Platforms Can Be Stretched Only So Far
In addition, there are physical limitations to how much automakers can increase a platform in size and still use identical parts, engineers acknowledge.
“With a common architecture, I think the industry’s been good about having flexibility on width within 2-3 ins. (51-76 mm),” Chernoby says. “You can hold a lot of the car common and still vary that much. But anybody that tells you they’re varying 4, 5, 6 ins. (102-152 mm) in the car, then you should ask, ‛Show me what parts are common when you’re done.’”
It’s even more difficult to engineer common in an age when multiple powertrains are required, including hybrids and battery-powered, the Chrysler engineer notes. “The technological evolution under the hood with engines and transmissions is moving at one of the fastest paces we’ve ever seen. That is adding a lot of challenges for us in terms of holding that layout common.”
These huge global platforms come with a high risk/reward quotient on quality, as well. One defective part could trigger a massive global recall that overnight could obliterate any upfront cost savings.
That means much more will be asked of parts makers in keeping close tabs on manufacturing down through the lower tiers of the supply chain to limit exposure if a recall is required.
“You have knocked-down kits being shipped to smaller markets. You might have swing capacity (where) you are exporting parts to another part of the world,” Andrea points out. “You have to be able to trace parts back to all those scenarios.
“You look at all the (initial) cost savings and all the other advantages over the years, (and) you just don’t want to have that one recall situation that can wipe (that) out.”
But using the same parts and identical architectural strategies gives automakers more time to perfect designs, potentially reducing recalls overall, engineers argue.

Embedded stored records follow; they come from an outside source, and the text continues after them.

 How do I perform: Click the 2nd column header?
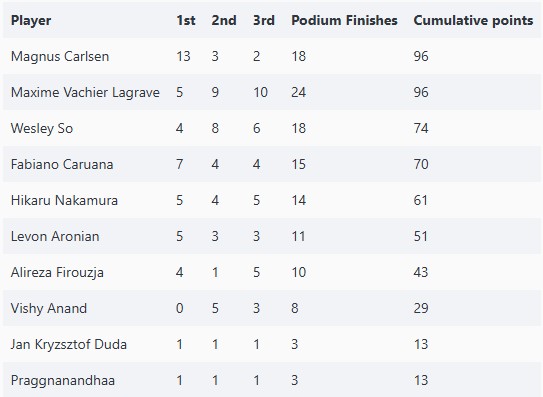[224, 20]
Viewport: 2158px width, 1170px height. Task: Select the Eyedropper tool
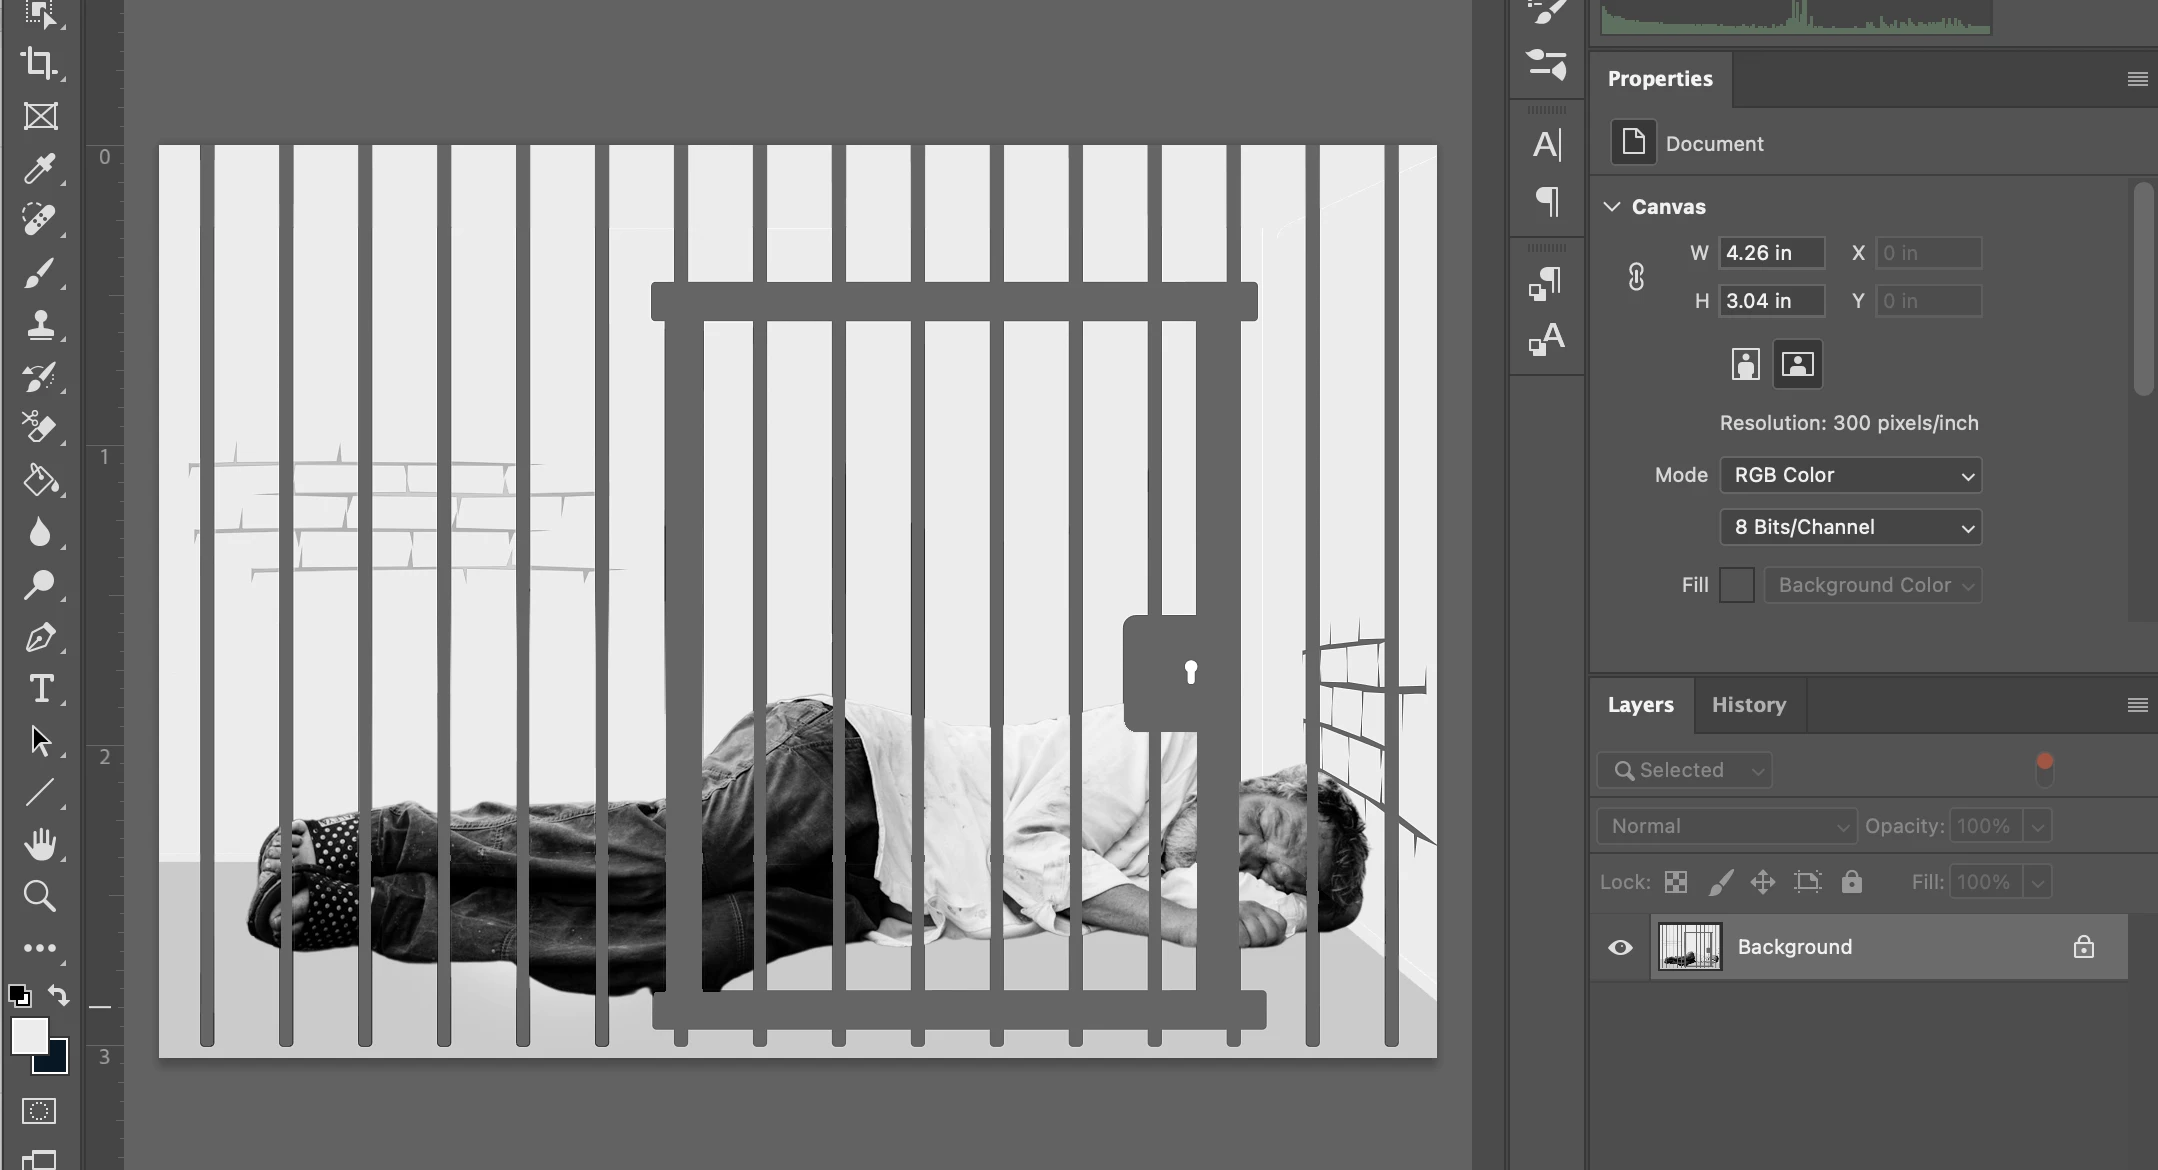pyautogui.click(x=40, y=169)
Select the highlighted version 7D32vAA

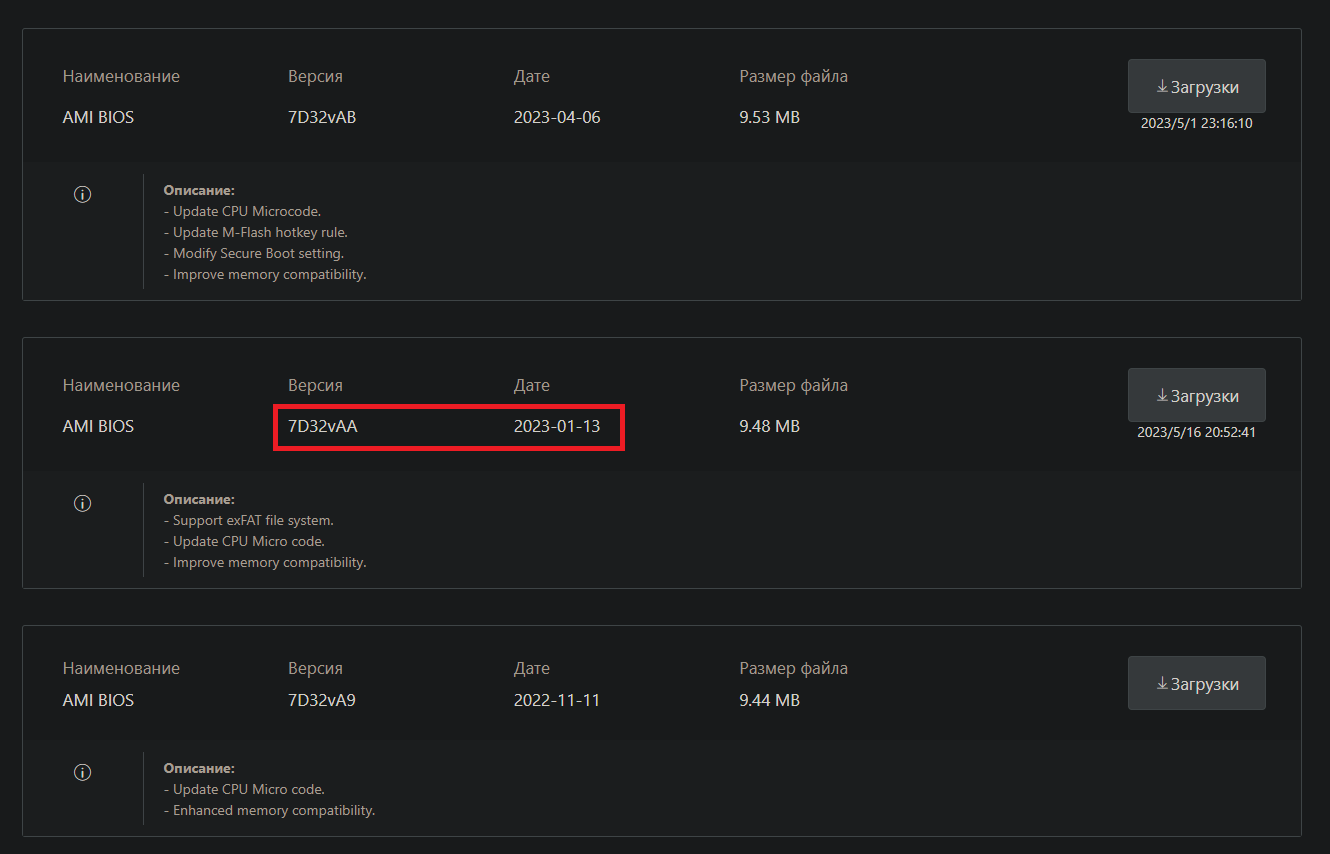[323, 426]
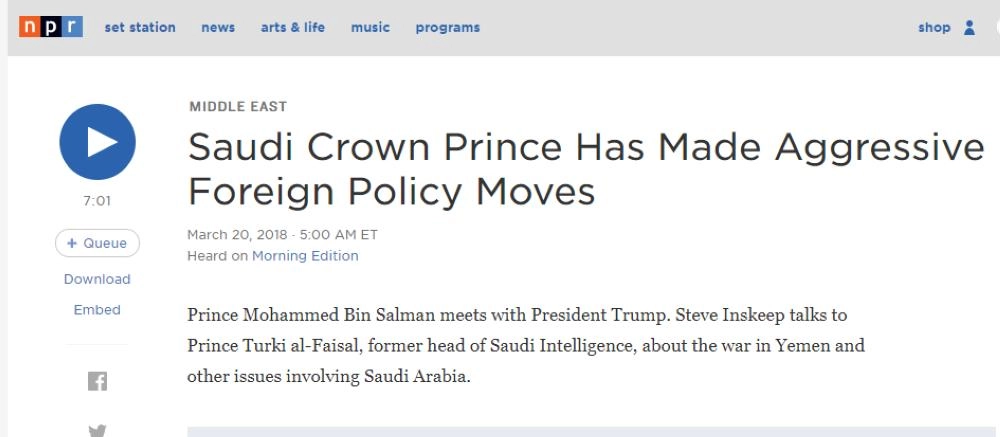Image resolution: width=1000 pixels, height=437 pixels.
Task: Click the 7:01 audio duration label
Action: (97, 201)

“Typically, diversity does not go very well with quality,” Renault’s Billig notes. “And by reducing this diversity, we have more time to focus on the maturity of our solution, on our processes and the repeatability of what we are doing.”
Thai-Tang agrees. “Net-net, we think it’s actually a good thing for quality.”
In the end, the potential advantages outweigh the drawbacks. Even though engineers know there are huge roadblocks to designing the truly scalable, flexible vehicle platform with a high percentage of common parts, they’ll keep trying – and ultimately push the bar a little higher with each attempt.
Asked if scalability is the future, Renault’s Billig says simply, “We think it is.”
AlixPartner’s Hoffecker sums it up this way: “Everybody’s (wanted) to do this for decades. The reality is it’s become more and more important as we get more and more global products, and consumers want and desire more differentiation and price points.
“It’s almost becoming a requirement.”